Dos extrabajadoras han denunciado al reconocido cantante Julio Iglesias por agresiones sexuales que supuestamente ocurrieron en sus residencias del Caribe en 2021. Las denunciantes, identificadas como Rebeca y Laura, relataron a ElDiario.es experiencias de acosos y conductas sexuales no consentidas, así como insultos y un trato degradante durante su tiempo de trabajo.
Rebeca ha afirmado que el artista la sometió a abusos sexuales, describiendo que “me usaba casi todas las noches (…) Me sentía como un objeto, como una esclava”. En su testimonio, también menciona que Iglesias la penetraba anal y vaginalmente sin su consentimiento. Por su parte, Laura relató que el cantante se acercaba a ella en la playa y la tocaba de manera inapropiada, afirmando: “me tocaba los pezones”.
El reportaje indica que los testimonios de las denunciantes son consistentes con otros relatos obtenidos durante una investigación de tres años. A pesar de los intentos de los periodistas por contactar a Julio Iglesias y a su abogado, no se obtuvo respuesta. Las acusaciones se sitúan en residencias ubicadas en Punta Cana, República Dominicana, y Lyford Cay, Bahamas, donde también se menciona la presencia de encargadas del hogar como parte del entorno laboral.
Rebeca también relató que cuando rechazaba las insinuaciones del cantante, él respondía con insultos, diciendo que había muchas modelos deseando estar con él y que ella debería sentirse afortunada por su atención. Una exjefa de una de las denunciantes descalificó las acusaciones, calificándolas de “patrañas” y expresando su admiración por el artista.

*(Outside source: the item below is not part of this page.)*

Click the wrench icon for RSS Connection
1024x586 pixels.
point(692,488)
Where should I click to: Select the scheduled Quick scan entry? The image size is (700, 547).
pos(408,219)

Las denunciantes han sido referidas a una organización internacional de derechos humanos y han decidido aceptar asesoramiento legal. En sus relatos, describen un ambiente de control y presión, donde Laura sostiene que “Julio es una persona muy controladora” y que el maltrato se normaliza en ese entorno. Rebeca, por su parte, describió la situación como “la casita del terror”. El reportaje también menciona que las declaraciones de las denunciantes fueron contrastadas con documentación que incluye registros de llamadas, mensajes de WhatsApp, visados e informes médicos.